Ideias para Debate

Tuesday, March 07, 2006

Religião e Liberdade

O Elísio Macamo publicou, há uma semana, no Notícias, o seguinte texto:


Amor à liberdade

Por E. Macamo

Alguém surpreendeu uma vez dois peixinhos numa conversa dentro de um aquário. A conversa já ia muito adiantada, mas deu para ouvir um dos peixes a gritar, exaltado: Se Deus não existe, então quem é que muda a água? Se isto fosse SMS escrevia “(risos)” e continuava para o assunto que realmente me interessa. Na verdade, agora que a poeira parece se estar a pôr sobre a confusão causada pela publicação das caricaturas, talvez fosse bom aproveitar o momento para continuar a reflectir sobre o que significa a vida em sociedade. Não há maneira de nos furtarmos a este debate se de facto estamos comprometidos com Moçambique.

No sábado, mais de duas mil pessoas que professam a religião islâmica marcharam por algumas das ruas de Maputo. Outras estimativas dão conta de números mais elevados. Machado da Graça esteve lá e tirou fotografias. Numa das fotos pode se ver um dístico bastante interessante. Traz os seguintes dizeres: AMAMOS MAIS O NOSSO PROFETA MUHAMMAD S.A.W. DO QUE A NOSSA PRÓPRIA VIDA. Duvido que isto reflicta o verdadeiro sentimento de cada uma das mais de duas mil pessoas que lá estiveram. Mas por uma questão de iniciar o debate – e espero que aqueles que entre os religiosos gostam de pensar estejam dispostos a discutir comigo – vou supor que assim seja. Esta suposição permite-me, desde já, soar sinais de alarme sobre o que a religião significa para algumas pessoas.

######

■ PARTES DO EXERCÍCIO
**a.** Indique se cada afirmação concorda com o texto sobre religião e liberdade, respondendo sim ou não e citando as palavras do texto que o decidem: (i) a marcha em Maputo reuniu mais de duas mil pessoas; (ii) o autor acredita que o dístico traduz o sentimento de cada manifestante; (iii) as fotografias da marcha foram tiradas por Elísio Macamo.
**b.** Explique, com base no texto sobre religião e liberdade, por que o autor decide supor que o dístico traduz o sentimento de todos os manifestantes, embora duvide disso.
**c.** Prossiga o texto sobre religião e liberdade a partir da última frase apresentada.
Os itens não contam para nada do que aqui se pede.

######

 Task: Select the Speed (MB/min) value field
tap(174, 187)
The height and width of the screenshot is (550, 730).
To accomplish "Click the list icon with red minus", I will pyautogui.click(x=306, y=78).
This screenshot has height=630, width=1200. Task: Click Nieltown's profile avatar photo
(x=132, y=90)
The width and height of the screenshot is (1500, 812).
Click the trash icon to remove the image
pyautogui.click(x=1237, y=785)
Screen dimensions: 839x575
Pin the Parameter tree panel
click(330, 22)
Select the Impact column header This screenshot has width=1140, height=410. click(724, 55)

######

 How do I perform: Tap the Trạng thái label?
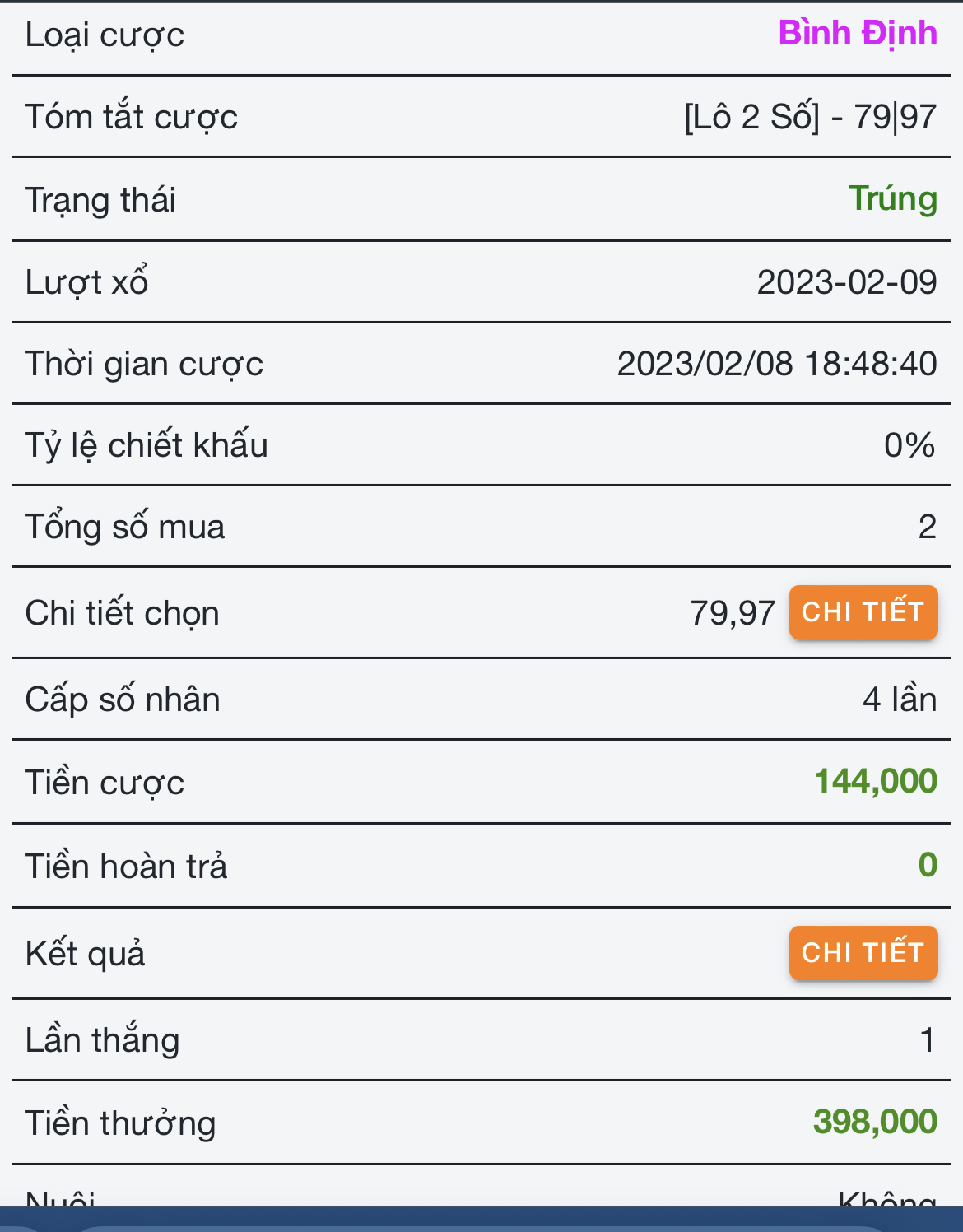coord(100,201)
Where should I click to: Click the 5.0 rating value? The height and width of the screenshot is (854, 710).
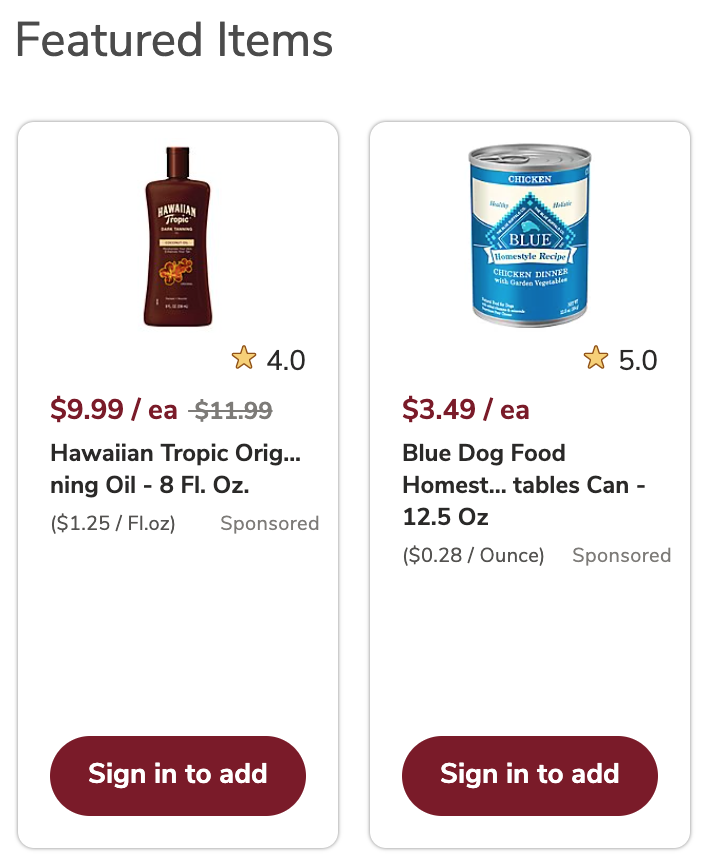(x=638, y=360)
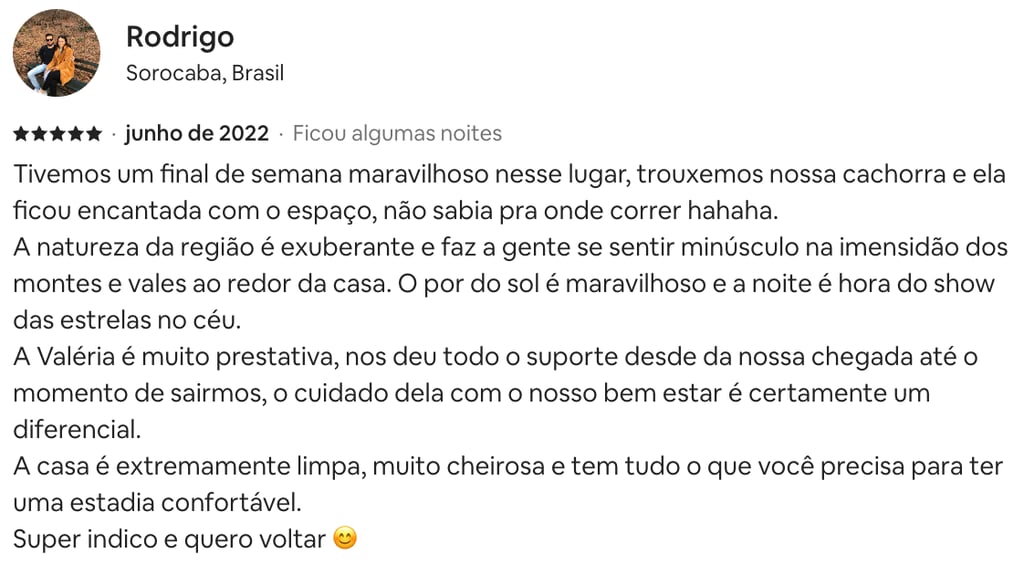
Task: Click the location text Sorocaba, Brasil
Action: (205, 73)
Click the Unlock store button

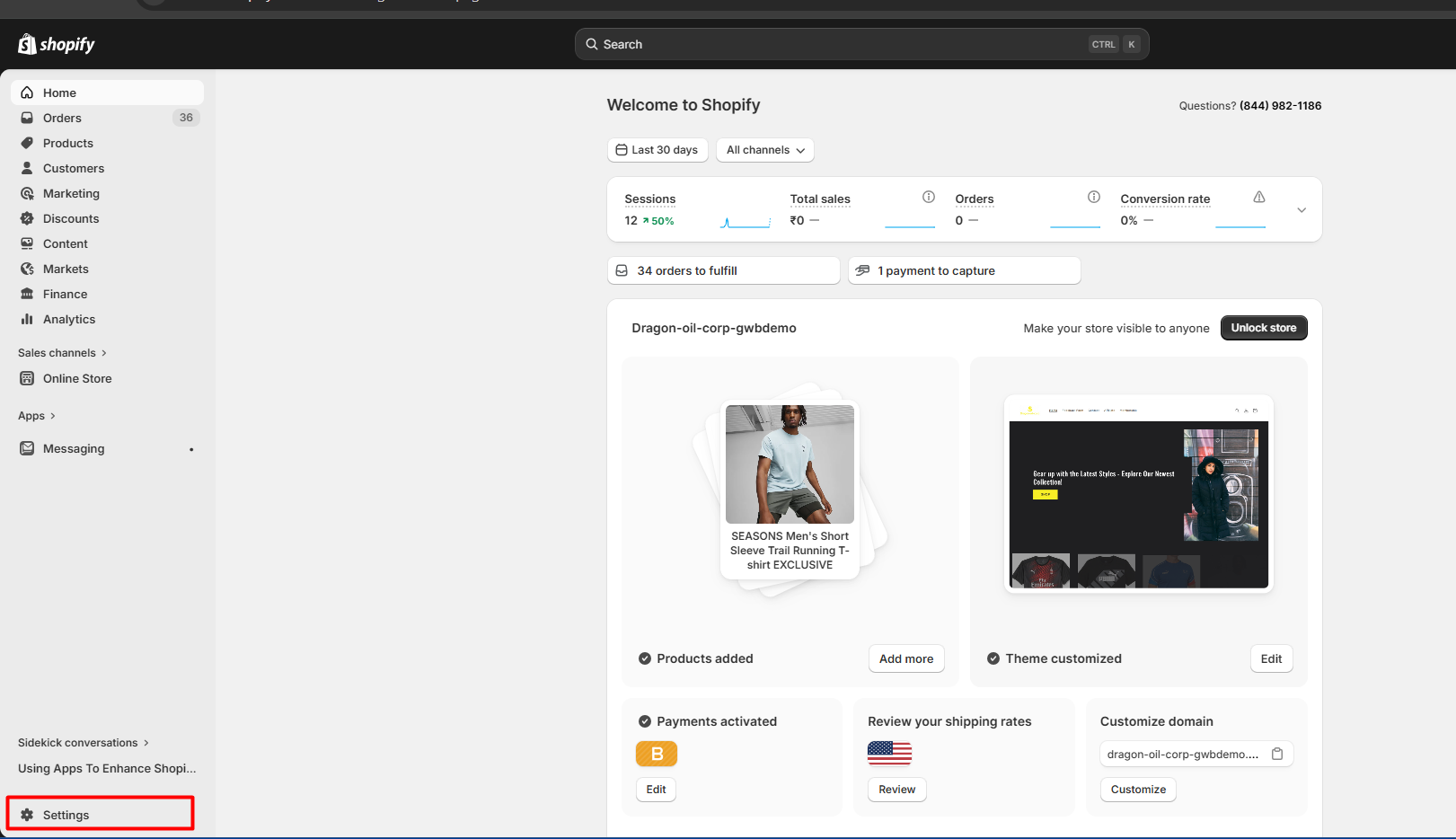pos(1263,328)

######

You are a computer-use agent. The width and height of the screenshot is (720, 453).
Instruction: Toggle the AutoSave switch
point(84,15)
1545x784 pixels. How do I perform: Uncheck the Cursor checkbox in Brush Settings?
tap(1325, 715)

######

■ RESPOSTAS
**a.**
(i) Sim: "No sábado, mais de duas mil pessoas que professam a religião islâmica marcharam por algumas das ruas de Maputo."
(ii) Não: "Duvido que isto reflicta o verdadeiro sentimento de cada uma das mais de duas mil pessoas que lá estiveram."
(iii) Não: "Machado da Graça esteve lá e tirou fotografias."

**b.** O autor faz essa suposição para iniciar o debate, na esperança de que os religiosos que gostam de pensar se disponham a discutir com ele. A suposição permite-lhe, desde já, soar sinais de alarme sobre o que a religião significa para algumas pessoas.

**c.**
Talvez ajude a clarificar as posições se eu disser, agora mesmo, que sou ateu. Isto é, não acredito na existência de nada parecido com Deus, mas respeito o direito que cada pessoa tem de acreditar em seja o que for que lhe permitir dar sentido à sua existência. Este respeito não me obriga, porém, a evitar o diálogo com os que crêem. Na verdade, sendo Moçambique um País plural em termos de crenças, parece-me também um dever cívico interpelar os religiosos, sobretudo quando as suas crenças me parecem comprometer as possibilidades de uma convivência sã entre nós. O respeito e a tolerância não excluem uma atitude crítica. Os dizeres reproduzidos mais acima são passíveis de interpretações que não deixam dormir descansado nenhum moçambicano verdadeiramente comprometido com o processo de criação de uma nacionalidade includente. Essa nacionalidade só é possível com pessoas preparadas a exercer o seu direito de cidadania, cuja expressão mais alta é a razão.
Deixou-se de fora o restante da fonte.